# I was blue so



## apple320 (Jun 25, 2010)

I really liked this color a lot and I think it turned out good.












Chris


----------



## handplane (Jun 25, 2010)

Absolutely gorgeous!

Might I ask what the color is and where to get some.


----------



## Mark (Jun 25, 2010)

Nicely Done. My Favorite color...


----------



## Rfturner (Jun 25, 2010)

nice job I love that color


----------



## btboone (Jun 25, 2010)

Great shape!  Very well done.


----------



## Dudley Young (Jun 25, 2010)

Super good lookin pen. BZ


----------



## renowb (Jun 25, 2010)

Awesome! Almost looks like steel. Nicely done!


----------



## turbowagon (Jun 25, 2010)

That's a beautiful pen!  When I eventually foray into kitless pens, this is the style I am most interested in.  Thanks for sharing.

- Joe


----------



## Crashmph (Jun 25, 2010)

That is a wonderful design that was executed fabulously!

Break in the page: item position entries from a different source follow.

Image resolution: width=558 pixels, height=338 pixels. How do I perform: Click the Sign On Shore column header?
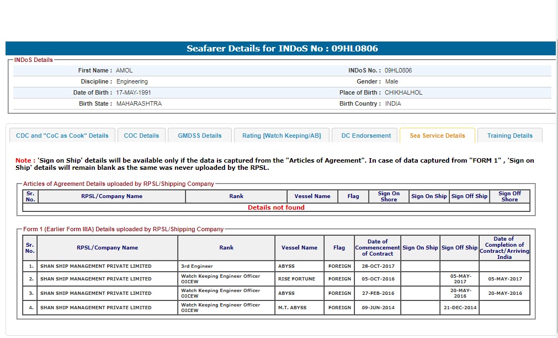389,196
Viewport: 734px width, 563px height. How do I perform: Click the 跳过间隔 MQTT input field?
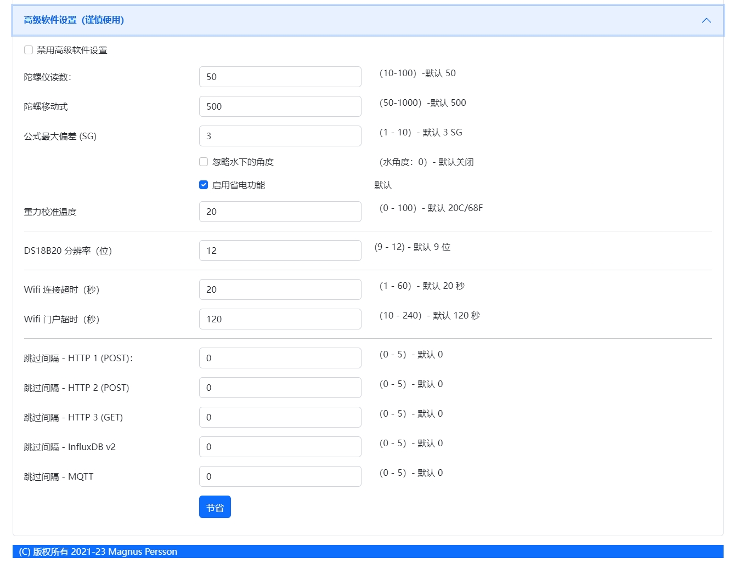pos(280,476)
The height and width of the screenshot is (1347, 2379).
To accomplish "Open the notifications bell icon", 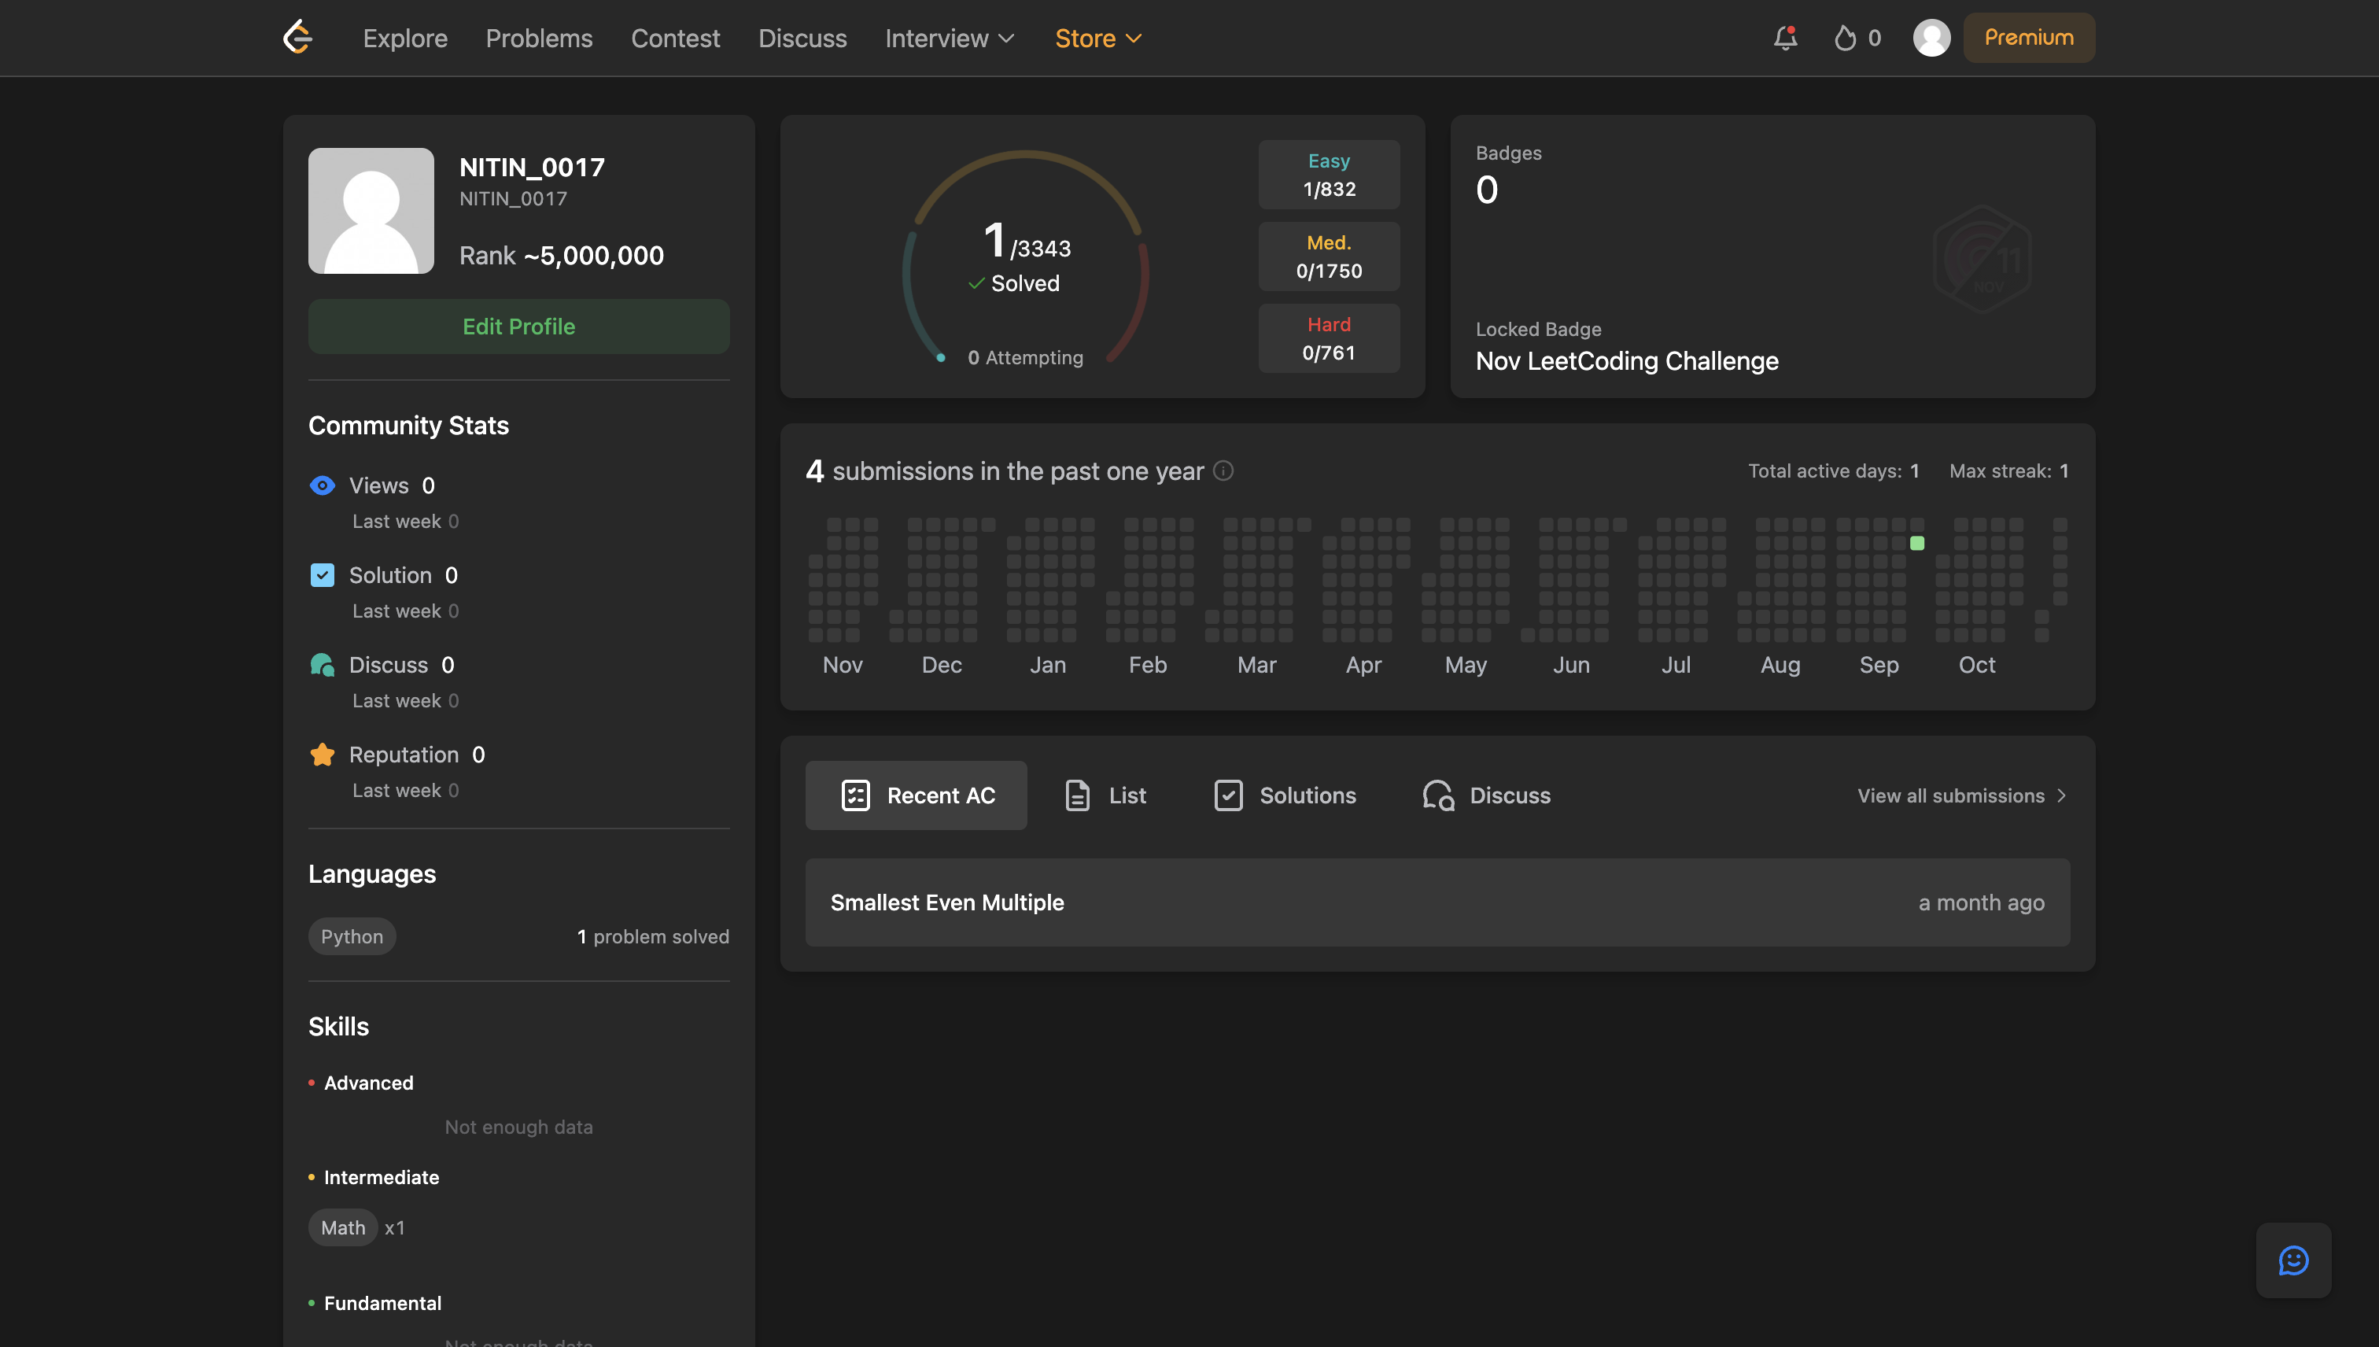I will point(1785,38).
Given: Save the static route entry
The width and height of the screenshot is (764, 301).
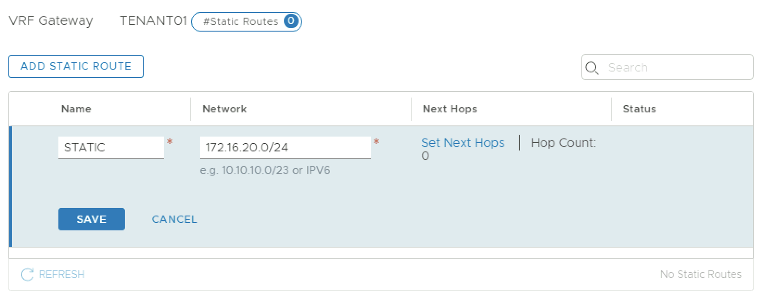Looking at the screenshot, I should [91, 219].
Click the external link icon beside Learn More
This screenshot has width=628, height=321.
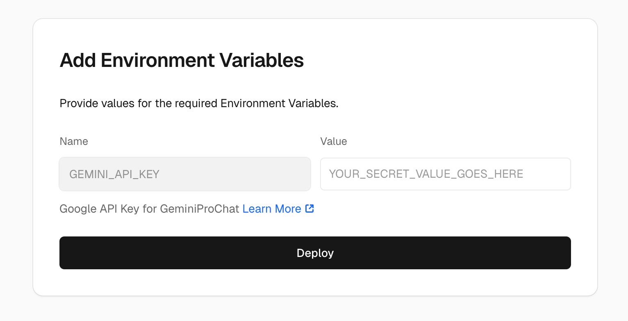click(x=310, y=209)
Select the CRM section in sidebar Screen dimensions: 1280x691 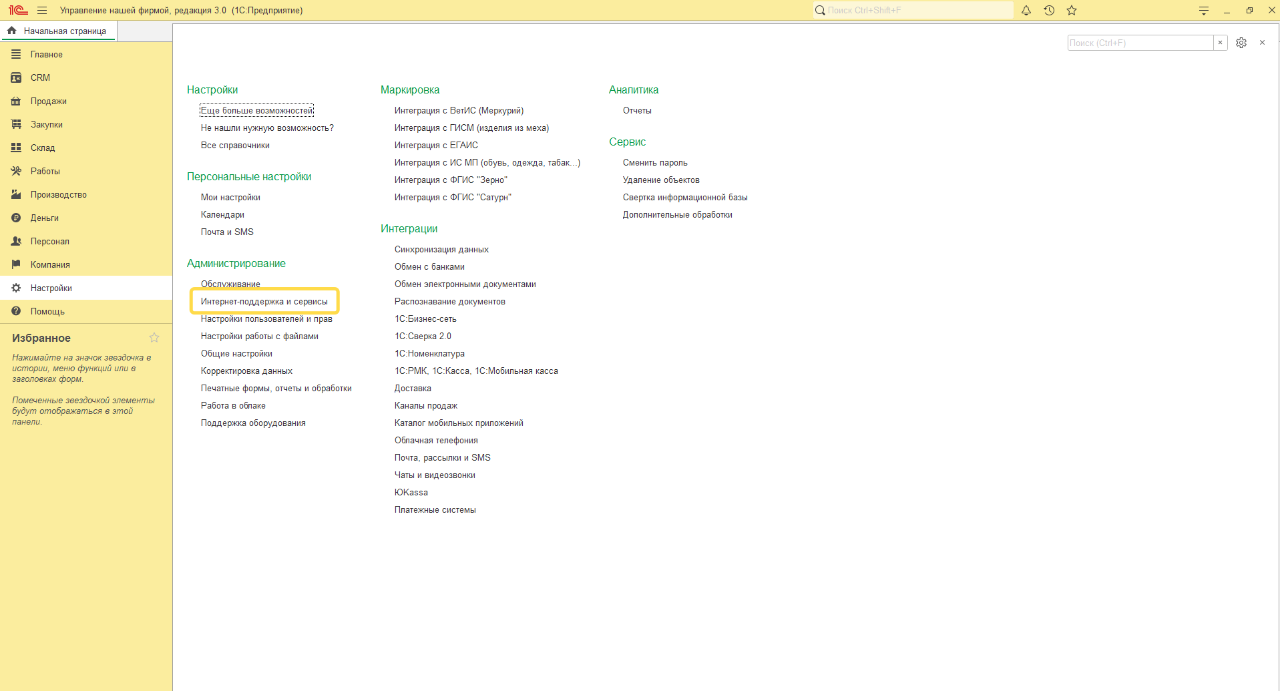click(40, 78)
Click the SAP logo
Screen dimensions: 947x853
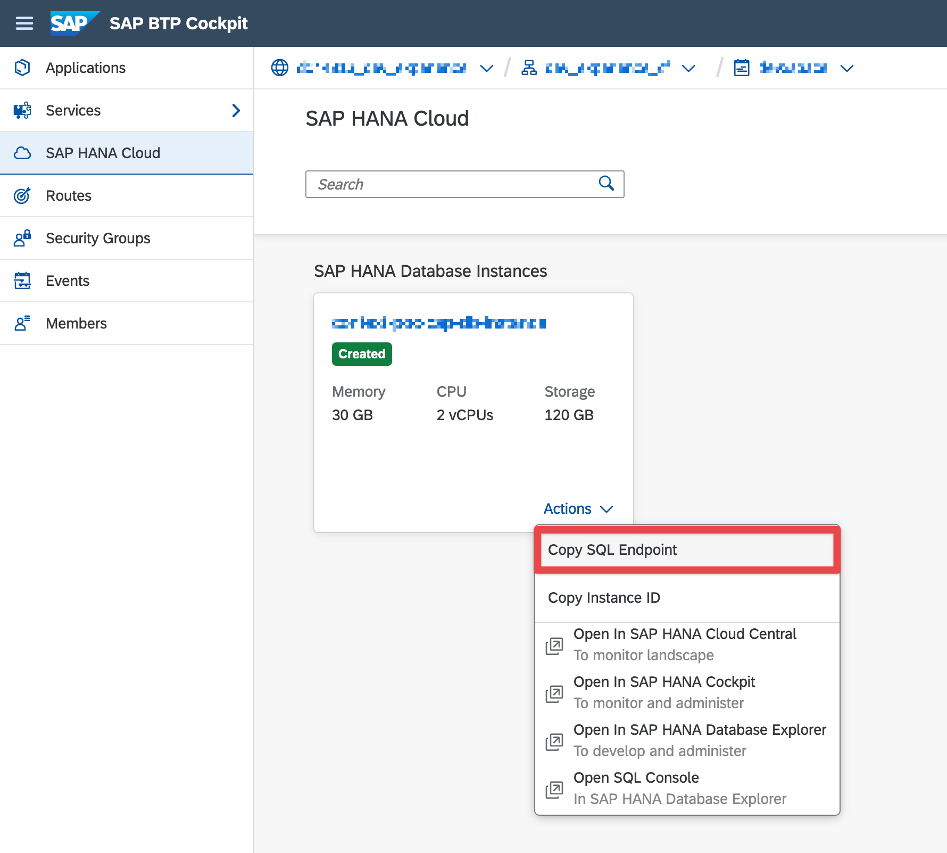[73, 23]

That blue is amazing.  Is it a home brew or a bought one?


----------



## johncrane (Jun 25, 2010)

Great looking shape  the threads also look great, and i also like the color, a excellent job Chris!


----------



## bgibb42 (Jun 25, 2010)

Stunning!...as usual.


----------



## bitshird (Jun 25, 2010)

Beautifully executed and well designed, I love seeing your work, it's a great inspiration.


----------



## Whaler (Jun 25, 2010)

That is awesome.


----------



## johnspensandmore (Jun 25, 2010)

Top-notch pen! The blue is stunning and your design is awesome!


----------



## creativewriting (Jun 25, 2010)

As always...first class!  Great pen.  I agree with you on the blue.  It is outstanding.


----------



## joeatact (Jun 26, 2010)

Wow! Great looking pen and nice workmanship.


----------



## kruzzer (Jun 26, 2010)

magnificent looking pen.....


----------



## 1dweeb (Jun 26, 2010)

Great pen.


----------



## hunter-27 (Jun 26, 2010)

I want to be like you when I grow up.  Nice!


----------



## phillywood (Jun 26, 2010)

Chris, very nice looking pen indeed. I like to know how you made the threads for the cap, and also what type of material is the blank?


----------



## apple320 (Jun 28, 2010)

*Thanks to all*

I am not able to find the paper work to where I got this plastic.  From 10 years ago I knew I was going to be making pens so I started collecting plastic.  Some that I have has not been made for years now so I am really not to sure of where I got a lot of my plastics.  As the years have went on I just try to buy a bit of stock as when I first started I only bought 1 of each color.  Now it has to be a min of 4 so I can do 2 complete pens.


Again thanks for all the comments

Chris


----------